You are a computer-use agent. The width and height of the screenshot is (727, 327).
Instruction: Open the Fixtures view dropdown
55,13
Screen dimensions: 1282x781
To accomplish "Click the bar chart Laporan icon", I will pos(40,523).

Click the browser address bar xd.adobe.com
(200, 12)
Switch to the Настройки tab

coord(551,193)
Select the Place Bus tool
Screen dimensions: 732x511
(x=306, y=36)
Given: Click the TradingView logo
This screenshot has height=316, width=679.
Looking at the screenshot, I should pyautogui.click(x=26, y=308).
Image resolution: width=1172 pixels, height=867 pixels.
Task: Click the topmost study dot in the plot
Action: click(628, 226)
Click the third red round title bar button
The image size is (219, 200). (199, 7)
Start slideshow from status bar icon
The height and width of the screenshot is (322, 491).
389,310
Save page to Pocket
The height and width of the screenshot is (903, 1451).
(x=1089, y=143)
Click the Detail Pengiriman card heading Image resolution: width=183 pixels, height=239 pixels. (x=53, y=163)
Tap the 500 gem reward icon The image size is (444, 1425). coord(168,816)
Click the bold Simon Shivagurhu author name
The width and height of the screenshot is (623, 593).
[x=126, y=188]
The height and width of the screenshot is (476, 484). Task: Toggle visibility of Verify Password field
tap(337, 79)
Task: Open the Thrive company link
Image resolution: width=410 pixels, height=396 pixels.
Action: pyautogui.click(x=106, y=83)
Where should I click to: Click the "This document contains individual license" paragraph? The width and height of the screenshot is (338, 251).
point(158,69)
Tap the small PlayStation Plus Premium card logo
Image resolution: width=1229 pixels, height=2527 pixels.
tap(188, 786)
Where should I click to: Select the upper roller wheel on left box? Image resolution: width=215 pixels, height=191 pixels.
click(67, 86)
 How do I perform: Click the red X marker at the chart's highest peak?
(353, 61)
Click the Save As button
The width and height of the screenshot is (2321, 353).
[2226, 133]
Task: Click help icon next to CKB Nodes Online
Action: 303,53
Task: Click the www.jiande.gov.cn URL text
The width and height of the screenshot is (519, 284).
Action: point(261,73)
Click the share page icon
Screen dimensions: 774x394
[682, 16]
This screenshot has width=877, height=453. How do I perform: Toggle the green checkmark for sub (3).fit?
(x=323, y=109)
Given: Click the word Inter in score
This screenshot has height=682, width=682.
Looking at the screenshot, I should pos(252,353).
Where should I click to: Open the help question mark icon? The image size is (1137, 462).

§ PROBLEM DETAILS
Every line in the records above that contains the word "Given" is to be copied out.

§ EXERCISE ANSWER
Given: Click the TradingView logo
Given: Click the word Inter in score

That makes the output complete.